* PROMPT 1
Repeat the part of the forum exchange about buying pigs that opens with the words containing "We like to pick" and closes with "the woods, Arkansas.".
* PROMPT 2
Can you sum up the forum exchange about buying pigs in two sentences?
* PROMPT 3
Resume the forum exchange about buying pigs, starting after its last sentence.

Bryant RedHawk wrote:hua Edwin, so you're shoats will be ready in January?
We like to pick up babies at 12-14 weeks old, when they are fully weaned.
Where are you located, I might be interested in a gilt but I need to be able to make the round trip in a day or two.
Could you pm me a copy of the pedigree?
We have a good Boar and two gilts right now, we won't be breeding until probably January as ours will be old enough at that time.
Thanks.
B. Redhawk
Ciao Brian:
I bought the gilt (Comfrey) from Cathy Payne down in Georgia. Cathy was on a couple Voices podcasts. Comfrey is beautiful. I put their pedigree at the two links here:
Comfrey
The shoat Yarrow we bought from Tamara and Charles Ray out of your neck of the woods, Arkansas.
Yarrow
I think we have some good genetics in our offspring. We would be delighted to
sell you one of the gilts or maybe we can make a trade. Here's a link to our specific location on
Google Maps. Maybe we could meet up in Nashville, TN.
We are not going to wean the piglets until they naturally would stop nursing, around 12 weeks or so.

Saved data entries
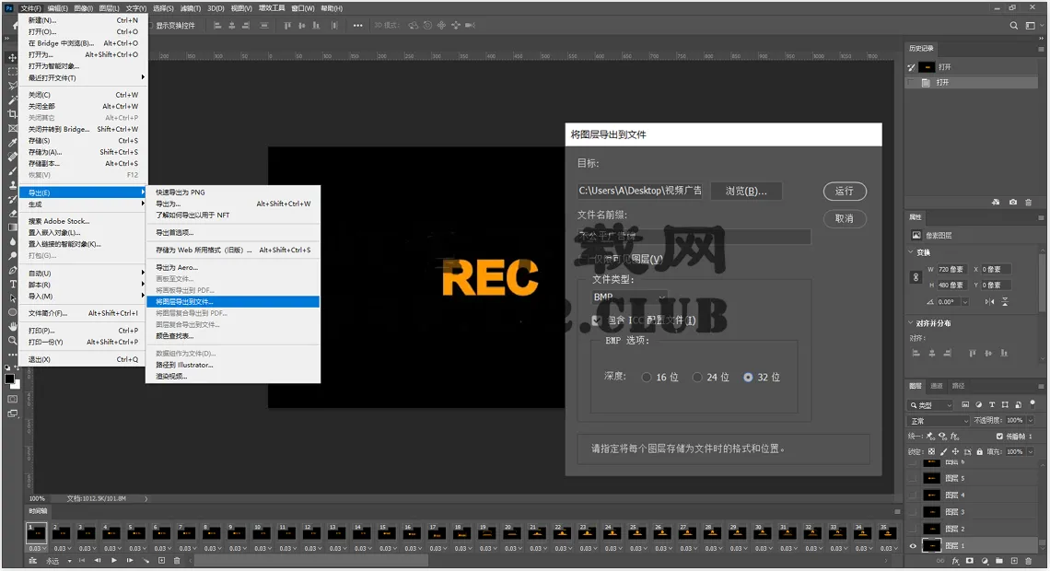Open the BMP file type dropdown
The height and width of the screenshot is (571, 1050).
629,297
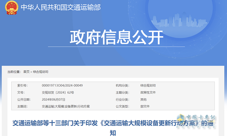The height and width of the screenshot is (136, 227).
Task: Click the 政策性文件 topic category value
Action: point(148,92)
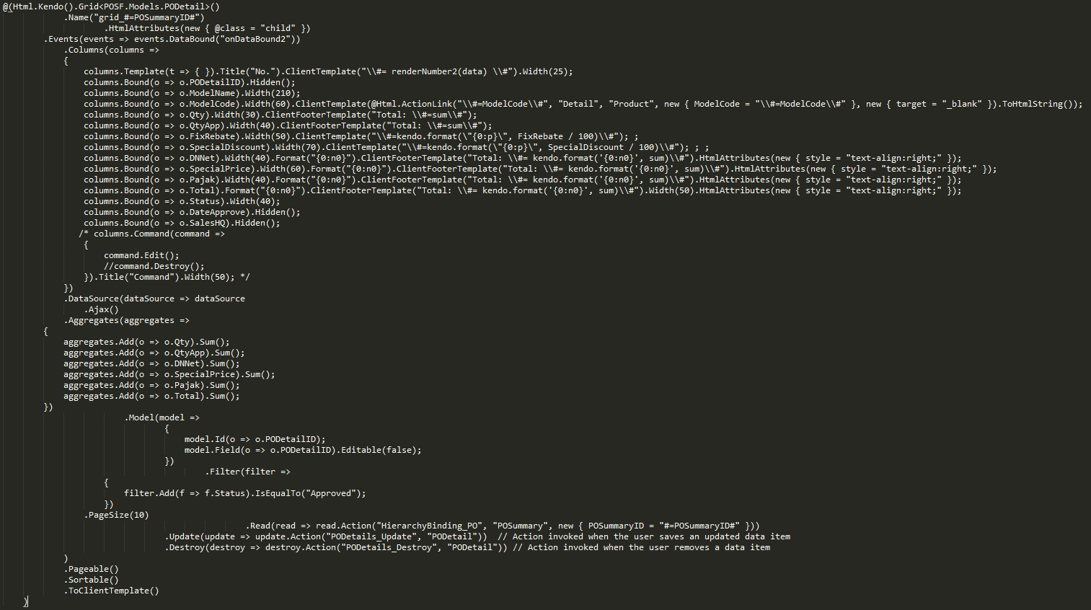Click the "PODetails_Update" action string
This screenshot has height=610, width=1091.
376,536
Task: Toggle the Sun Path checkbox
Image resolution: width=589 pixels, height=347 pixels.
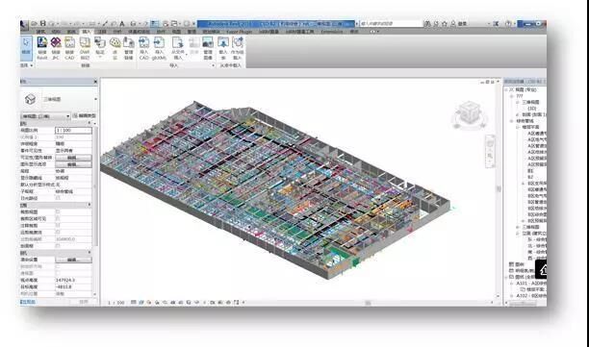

* ANSWER BOX 1
We like to pick up babies at 12-14 weeks old, when they are fully weaned.
Where are you located, I might be interested in a gilt but I need to be able to make the round trip in a day or two.
Could you pm me a copy of the pedigree?
We have a good Boar and two gilts right now, we won't be breeding until probably January as ours will be old enough at that time.
Thanks.
B. Redhawk
Ciao Brian:
I bought the gilt (Comfrey) from Cathy Payne down in Georgia. Cathy was on a couple Voices podcasts. Comfrey is beautiful. I put their pedigree at the two links here:
Comfrey
The shoat Yarrow we bought from Tamara and Charles Ray out of your neck of the woods, Arkansas.

* ANSWER BOX 2
Bryant RedHawk asks whether Edwin's shoats will be ready in January, where he is located, and for a copy of the pedigree, saying he might be interested in a gilt and won't breed his own pigs until probably January. The reply says the gilt Comfrey came from Cathy Payne in Georgia and the shoat Yarrow from Tamara and Charles Ray in Arkansas, offers to sell a gilt or make a trade, suggests meeting in Nashville, TN, and says the piglets will nurse until around 12 weeks.

* ANSWER BOX 3
We have an environment with mulberry, persimmon, beech, and white oak
trees on 15 acres. We also have about five acres of mixed grass pastures in use with horses, plus space around our homestead. Our plan is to rotate the pigs around our pastures and homestead, including through wooded paddocks and finish them out on the persimmons and acorns around October and November next year. They will be about ten months old at that point. AGH grow slower than commercial pigs and they take that long to reach market weight.
AGH don't need a lot of supplemental feeding. But we have
dairy goats and
chickens so they get eggs and cheese and souring
milk, whey, etc. Also, we have too many
deer around here so if any wander around me, I shoot them and use the cuttings for the pigs as well. Our supplemental grain comes from either Reedy Fork farm, or New Country in Virginia. GMO free.
Unfortunately, we don't have any shoats in this group. Only three barrows now.